CHALLENGE: Write out the rows word for word, starting at the beginning of the rows and ending with the line that contains "Action: click(x=348, y=84)".

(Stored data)
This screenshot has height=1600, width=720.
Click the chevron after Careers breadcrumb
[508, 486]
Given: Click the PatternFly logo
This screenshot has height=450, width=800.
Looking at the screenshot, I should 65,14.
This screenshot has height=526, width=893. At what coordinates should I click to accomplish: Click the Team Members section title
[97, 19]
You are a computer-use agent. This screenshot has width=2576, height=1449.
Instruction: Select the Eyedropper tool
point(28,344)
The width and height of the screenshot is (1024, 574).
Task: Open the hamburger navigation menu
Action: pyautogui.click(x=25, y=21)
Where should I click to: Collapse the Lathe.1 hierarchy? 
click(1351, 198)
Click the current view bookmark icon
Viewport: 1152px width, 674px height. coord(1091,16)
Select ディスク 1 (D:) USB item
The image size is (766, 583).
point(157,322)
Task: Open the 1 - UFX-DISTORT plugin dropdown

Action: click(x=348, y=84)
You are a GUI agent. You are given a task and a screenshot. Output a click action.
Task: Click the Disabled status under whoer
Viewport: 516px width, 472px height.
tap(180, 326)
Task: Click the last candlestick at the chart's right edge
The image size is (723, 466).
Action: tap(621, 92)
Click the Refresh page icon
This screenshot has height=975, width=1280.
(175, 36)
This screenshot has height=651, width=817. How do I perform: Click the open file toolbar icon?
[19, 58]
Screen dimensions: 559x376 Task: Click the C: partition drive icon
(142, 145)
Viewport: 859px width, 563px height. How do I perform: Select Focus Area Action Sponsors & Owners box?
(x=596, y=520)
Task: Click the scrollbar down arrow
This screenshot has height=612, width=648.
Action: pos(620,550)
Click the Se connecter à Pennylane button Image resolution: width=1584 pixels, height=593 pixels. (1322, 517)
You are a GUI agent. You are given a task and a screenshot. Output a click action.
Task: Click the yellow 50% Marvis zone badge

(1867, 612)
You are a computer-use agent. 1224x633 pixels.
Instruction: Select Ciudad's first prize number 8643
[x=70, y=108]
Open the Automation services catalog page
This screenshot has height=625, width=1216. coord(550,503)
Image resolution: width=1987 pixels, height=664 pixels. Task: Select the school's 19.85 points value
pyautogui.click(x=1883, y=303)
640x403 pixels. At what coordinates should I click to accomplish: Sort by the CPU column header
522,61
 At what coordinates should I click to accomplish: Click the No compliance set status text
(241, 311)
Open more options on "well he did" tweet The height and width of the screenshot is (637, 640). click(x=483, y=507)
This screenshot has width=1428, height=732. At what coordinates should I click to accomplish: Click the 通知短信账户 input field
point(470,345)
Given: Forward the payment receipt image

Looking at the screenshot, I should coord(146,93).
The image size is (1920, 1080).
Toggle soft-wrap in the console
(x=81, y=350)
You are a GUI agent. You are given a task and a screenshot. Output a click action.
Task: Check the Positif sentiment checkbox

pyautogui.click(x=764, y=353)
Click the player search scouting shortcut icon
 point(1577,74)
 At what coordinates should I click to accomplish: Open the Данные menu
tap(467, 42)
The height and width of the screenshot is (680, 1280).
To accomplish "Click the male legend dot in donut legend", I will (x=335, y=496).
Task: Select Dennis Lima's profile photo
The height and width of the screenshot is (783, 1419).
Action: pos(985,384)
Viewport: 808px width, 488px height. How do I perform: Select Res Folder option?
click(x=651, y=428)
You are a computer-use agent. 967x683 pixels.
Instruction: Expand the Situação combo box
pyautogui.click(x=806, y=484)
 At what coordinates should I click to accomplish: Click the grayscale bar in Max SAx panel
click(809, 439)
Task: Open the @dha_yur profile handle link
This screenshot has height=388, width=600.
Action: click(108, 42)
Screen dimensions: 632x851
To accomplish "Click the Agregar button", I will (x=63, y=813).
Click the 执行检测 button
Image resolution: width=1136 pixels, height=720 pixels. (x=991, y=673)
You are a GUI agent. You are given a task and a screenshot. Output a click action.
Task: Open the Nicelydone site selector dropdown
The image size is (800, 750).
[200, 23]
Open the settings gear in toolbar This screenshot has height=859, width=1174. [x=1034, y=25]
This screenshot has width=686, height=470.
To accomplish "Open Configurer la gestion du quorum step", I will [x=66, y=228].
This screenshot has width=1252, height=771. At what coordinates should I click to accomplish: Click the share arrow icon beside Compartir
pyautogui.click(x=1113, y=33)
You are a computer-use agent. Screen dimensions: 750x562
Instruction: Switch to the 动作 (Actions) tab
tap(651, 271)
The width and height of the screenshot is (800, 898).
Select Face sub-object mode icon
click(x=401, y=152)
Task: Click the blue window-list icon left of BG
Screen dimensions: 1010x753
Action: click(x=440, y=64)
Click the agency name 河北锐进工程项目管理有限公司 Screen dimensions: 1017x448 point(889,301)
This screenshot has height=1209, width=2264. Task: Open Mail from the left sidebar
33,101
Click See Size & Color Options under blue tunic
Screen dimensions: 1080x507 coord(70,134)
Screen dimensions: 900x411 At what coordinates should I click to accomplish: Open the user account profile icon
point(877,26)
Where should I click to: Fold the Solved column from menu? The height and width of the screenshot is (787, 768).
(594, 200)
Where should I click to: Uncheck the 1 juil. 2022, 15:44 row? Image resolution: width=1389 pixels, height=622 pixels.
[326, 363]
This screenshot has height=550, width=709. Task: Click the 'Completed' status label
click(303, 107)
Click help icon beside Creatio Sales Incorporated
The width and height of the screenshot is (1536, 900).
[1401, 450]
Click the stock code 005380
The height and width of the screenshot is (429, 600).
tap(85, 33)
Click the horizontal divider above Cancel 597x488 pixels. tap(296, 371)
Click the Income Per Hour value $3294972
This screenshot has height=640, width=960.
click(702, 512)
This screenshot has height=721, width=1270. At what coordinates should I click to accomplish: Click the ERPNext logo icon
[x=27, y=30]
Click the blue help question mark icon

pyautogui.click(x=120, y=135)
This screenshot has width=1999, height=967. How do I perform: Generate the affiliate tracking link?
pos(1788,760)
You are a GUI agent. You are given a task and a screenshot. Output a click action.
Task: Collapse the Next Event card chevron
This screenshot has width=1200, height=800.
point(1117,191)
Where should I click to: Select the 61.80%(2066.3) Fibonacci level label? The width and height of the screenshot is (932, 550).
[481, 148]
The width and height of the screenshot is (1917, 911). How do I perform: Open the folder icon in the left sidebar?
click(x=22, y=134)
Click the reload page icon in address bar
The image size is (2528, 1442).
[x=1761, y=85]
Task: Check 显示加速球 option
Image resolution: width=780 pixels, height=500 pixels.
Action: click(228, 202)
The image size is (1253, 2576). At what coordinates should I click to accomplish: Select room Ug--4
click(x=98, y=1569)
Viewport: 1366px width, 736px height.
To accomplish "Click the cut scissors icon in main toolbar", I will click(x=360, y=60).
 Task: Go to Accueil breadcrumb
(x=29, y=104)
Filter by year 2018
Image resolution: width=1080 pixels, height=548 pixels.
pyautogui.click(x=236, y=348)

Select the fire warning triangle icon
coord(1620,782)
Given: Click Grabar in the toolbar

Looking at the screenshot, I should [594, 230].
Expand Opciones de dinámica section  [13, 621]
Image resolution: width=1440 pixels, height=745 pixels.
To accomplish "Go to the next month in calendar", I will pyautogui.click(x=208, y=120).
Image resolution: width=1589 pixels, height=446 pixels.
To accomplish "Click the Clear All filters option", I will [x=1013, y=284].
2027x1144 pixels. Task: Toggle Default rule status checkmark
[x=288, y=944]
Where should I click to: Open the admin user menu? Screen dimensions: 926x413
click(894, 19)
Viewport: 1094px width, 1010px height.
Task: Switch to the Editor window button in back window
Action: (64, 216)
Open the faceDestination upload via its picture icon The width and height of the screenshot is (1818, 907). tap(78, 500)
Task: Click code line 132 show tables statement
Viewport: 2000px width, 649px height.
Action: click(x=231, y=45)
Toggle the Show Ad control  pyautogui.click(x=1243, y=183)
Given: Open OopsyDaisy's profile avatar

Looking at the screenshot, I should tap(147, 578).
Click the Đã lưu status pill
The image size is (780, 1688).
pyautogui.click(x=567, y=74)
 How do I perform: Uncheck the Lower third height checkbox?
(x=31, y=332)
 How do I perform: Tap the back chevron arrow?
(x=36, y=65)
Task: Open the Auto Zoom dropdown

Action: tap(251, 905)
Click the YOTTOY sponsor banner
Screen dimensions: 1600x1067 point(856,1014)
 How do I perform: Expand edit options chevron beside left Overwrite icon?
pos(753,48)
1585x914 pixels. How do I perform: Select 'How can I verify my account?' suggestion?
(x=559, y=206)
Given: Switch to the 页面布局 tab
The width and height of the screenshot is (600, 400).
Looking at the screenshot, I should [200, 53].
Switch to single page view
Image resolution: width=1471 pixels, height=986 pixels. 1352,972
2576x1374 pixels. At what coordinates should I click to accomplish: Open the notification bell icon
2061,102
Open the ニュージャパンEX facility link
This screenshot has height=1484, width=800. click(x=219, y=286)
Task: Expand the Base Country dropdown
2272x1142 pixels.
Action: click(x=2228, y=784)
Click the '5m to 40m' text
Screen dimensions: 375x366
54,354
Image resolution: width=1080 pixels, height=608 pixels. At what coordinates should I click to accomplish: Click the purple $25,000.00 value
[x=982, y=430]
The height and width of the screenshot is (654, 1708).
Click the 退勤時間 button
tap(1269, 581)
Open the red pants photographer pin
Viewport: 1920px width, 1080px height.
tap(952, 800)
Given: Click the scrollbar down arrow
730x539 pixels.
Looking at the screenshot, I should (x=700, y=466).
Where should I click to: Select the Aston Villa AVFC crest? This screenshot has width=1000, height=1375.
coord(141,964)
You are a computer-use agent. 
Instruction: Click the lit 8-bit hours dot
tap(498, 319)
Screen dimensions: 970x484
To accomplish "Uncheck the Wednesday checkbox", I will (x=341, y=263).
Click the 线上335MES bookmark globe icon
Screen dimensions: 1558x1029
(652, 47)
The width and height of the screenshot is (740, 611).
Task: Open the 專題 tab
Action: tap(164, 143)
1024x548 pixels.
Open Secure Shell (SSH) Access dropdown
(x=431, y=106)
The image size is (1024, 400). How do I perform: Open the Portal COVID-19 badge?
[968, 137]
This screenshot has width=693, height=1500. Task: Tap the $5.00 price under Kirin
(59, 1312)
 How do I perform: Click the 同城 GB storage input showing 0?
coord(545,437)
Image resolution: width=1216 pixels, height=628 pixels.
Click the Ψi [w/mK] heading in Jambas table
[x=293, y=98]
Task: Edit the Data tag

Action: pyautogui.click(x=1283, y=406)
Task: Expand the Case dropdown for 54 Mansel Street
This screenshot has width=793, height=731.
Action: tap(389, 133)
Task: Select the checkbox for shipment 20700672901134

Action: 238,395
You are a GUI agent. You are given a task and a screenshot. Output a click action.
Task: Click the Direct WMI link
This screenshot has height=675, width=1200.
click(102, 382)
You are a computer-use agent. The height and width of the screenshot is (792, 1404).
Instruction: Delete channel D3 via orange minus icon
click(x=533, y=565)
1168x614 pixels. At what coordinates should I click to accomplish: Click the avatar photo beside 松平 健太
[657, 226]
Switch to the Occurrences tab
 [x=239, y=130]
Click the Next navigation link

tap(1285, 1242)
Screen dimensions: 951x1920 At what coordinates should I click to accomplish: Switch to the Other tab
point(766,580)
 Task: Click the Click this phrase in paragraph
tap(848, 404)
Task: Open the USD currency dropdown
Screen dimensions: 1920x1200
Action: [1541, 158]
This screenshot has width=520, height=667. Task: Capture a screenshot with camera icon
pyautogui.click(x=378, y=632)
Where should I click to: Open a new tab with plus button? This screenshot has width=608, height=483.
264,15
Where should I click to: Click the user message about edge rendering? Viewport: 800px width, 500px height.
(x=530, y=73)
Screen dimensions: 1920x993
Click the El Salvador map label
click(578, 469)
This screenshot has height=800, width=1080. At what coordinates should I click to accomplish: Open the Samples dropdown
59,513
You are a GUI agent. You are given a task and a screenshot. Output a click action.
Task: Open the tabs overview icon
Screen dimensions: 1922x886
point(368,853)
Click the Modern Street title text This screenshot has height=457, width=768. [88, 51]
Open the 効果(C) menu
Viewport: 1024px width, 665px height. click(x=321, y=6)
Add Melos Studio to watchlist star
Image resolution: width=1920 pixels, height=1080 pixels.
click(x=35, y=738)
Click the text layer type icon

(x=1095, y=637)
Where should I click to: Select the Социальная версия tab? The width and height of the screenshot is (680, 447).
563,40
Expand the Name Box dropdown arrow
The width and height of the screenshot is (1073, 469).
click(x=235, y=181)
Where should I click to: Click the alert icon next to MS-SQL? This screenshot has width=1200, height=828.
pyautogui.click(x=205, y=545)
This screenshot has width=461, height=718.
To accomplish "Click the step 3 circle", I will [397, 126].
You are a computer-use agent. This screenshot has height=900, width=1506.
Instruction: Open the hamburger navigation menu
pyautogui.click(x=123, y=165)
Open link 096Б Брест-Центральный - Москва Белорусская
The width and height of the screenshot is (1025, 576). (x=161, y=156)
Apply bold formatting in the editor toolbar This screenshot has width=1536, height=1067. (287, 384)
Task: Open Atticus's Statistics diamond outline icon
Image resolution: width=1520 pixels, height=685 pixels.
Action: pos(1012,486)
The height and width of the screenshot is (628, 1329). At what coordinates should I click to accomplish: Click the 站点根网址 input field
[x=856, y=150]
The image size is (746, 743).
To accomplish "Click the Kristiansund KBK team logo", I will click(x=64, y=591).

TASK RESPONSE:
This screenshot has height=1600, width=720.
Click the chevron after Careers breadcrumb
[508, 486]
Given: Click the PatternFly logo
This screenshot has height=450, width=800.
Looking at the screenshot, I should 65,14.
This screenshot has height=526, width=893. At what coordinates should I click to accomplish: Click the Team Members section title
[97, 19]
You are a computer-use agent. This screenshot has width=2576, height=1449.
Instruction: Select the Eyedropper tool
point(28,344)
The width and height of the screenshot is (1024, 574).
Task: Open the hamburger navigation menu
Action: pyautogui.click(x=25, y=21)
Where should I click to: Collapse the Lathe.1 hierarchy? 
click(1351, 198)
Click the current view bookmark icon
Viewport: 1152px width, 674px height. coord(1091,16)
Select ディスク 1 (D:) USB item
The image size is (766, 583).
point(157,322)
Task: Open the 1 - UFX-DISTORT plugin dropdown

Action: click(x=348, y=84)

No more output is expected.